Making AI Video Processing
visible to the people who run it.
A live-feed monitoring interface for TicTag's AI video pipeline. We turned silent failures into actionable alerts, cut mean time to detect from 52 minutes to under 8, and gave operations teams a single pane of glass for every camera and model in production.
Role
Senior Product Designer
Timeline
2023 · 10 weeks
Platform
Web Dashboard
Industry
AI / Computer Vision
Mean Time To Detect
−87%
52 min → under 8 min
Eng. Escalations
−65%
Ops can now self-diagnose
Pipeline Uptime
99.2%
After launch, sustained 90 days
Feeds Onboarded
120+
Cameras live in week one
01 Context
Why operations teams were always the last to know — and what that cost the business.
The Challenge
TicTag runs an AI video intelligence platform across retail, transit, and urban surveillance networks in Singapore and the wider region.
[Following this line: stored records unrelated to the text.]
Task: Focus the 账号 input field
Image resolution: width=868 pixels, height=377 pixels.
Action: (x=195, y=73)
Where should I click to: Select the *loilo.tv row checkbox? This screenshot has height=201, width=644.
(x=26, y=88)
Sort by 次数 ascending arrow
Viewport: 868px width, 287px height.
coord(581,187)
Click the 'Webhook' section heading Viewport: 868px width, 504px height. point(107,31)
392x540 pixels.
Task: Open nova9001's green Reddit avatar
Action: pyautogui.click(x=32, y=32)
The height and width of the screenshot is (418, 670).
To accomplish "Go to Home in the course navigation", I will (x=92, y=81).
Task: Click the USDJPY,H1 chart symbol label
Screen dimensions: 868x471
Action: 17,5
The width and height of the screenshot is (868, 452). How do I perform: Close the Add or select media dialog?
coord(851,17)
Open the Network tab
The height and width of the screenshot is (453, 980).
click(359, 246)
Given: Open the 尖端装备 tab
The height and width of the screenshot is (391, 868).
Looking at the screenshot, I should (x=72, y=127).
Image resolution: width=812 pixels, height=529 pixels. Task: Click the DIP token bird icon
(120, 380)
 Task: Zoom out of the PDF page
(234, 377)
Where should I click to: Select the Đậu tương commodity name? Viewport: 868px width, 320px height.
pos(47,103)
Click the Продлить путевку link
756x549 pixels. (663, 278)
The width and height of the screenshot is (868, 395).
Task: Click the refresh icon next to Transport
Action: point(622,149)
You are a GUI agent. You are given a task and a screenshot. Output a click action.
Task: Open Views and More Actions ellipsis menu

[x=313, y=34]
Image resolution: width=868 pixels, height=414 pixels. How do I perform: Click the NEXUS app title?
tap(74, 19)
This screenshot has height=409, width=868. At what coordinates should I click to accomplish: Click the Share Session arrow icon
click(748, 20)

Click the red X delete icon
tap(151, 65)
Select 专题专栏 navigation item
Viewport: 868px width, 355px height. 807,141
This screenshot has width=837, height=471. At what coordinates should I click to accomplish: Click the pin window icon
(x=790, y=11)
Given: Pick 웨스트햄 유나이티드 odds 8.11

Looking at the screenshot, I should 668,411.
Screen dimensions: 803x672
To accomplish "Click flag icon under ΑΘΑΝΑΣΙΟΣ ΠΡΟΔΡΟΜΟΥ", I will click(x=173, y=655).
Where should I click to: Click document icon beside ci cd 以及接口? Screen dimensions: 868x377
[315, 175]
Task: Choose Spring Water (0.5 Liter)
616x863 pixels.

Every minute, the pipeline ingests hundreds of CCTV feeds, decodes them, runs object detection and behavioural analytics, and writes the results back to clients. When something failed — a camera went dark, a model hung, a queue backed up — nobody on the operations side could see it until a client called. By that point the damage had already been done.
The Mandate
As Senior Product Designer, I was asked to design a monitoring interface that made the health of every camera feed and every AI processing stage visible — at a glance, without engineering access. The tool had to work for ops teams on long on-call shifts, surface real failures without alert fatigue, and be trustworthy enough that the engineering team could stop being the first line of triage.
Incident response · within SLA
Before dashboard vs after
The biggest lift was at detection itself: incidents that used to surface only after a client phoned in were now caught in the first monitoring cycle. Every downstream stage — diagnosis, action, resolution — got faster as a consequence.
02 Process
Four stages, working backward from the operations team's reality.
System & Stakeholder Mapping
Stage 01I sat with the platform engineers to map the full AI pipeline — ingest, decode, detect, annotate, store — and tagged every point where a failure could happen silently. We ended up with a list of fourteen failure modes, eleven of which had no user-facing signal at all.
Operations Team Shadowing
Stage 02I spent five days alongside the ops team during their daily monitoring routine and on-call shifts. I watched them juggle five separate tools — Slack, Grafana, raw log tails, a spreadsheet of camera IDs, and direct phone calls to engineers — to answer the question, "is the system actually running?"
Alert Taxonomy Workshop
Stage 03With engineering, product and ops in the room, we defined a three-tier severity model — Critical, Warning, Info — and assigned each failure mode to a tier with a clear owner and a recommended first action. This became the spine of every alert in the dashboard.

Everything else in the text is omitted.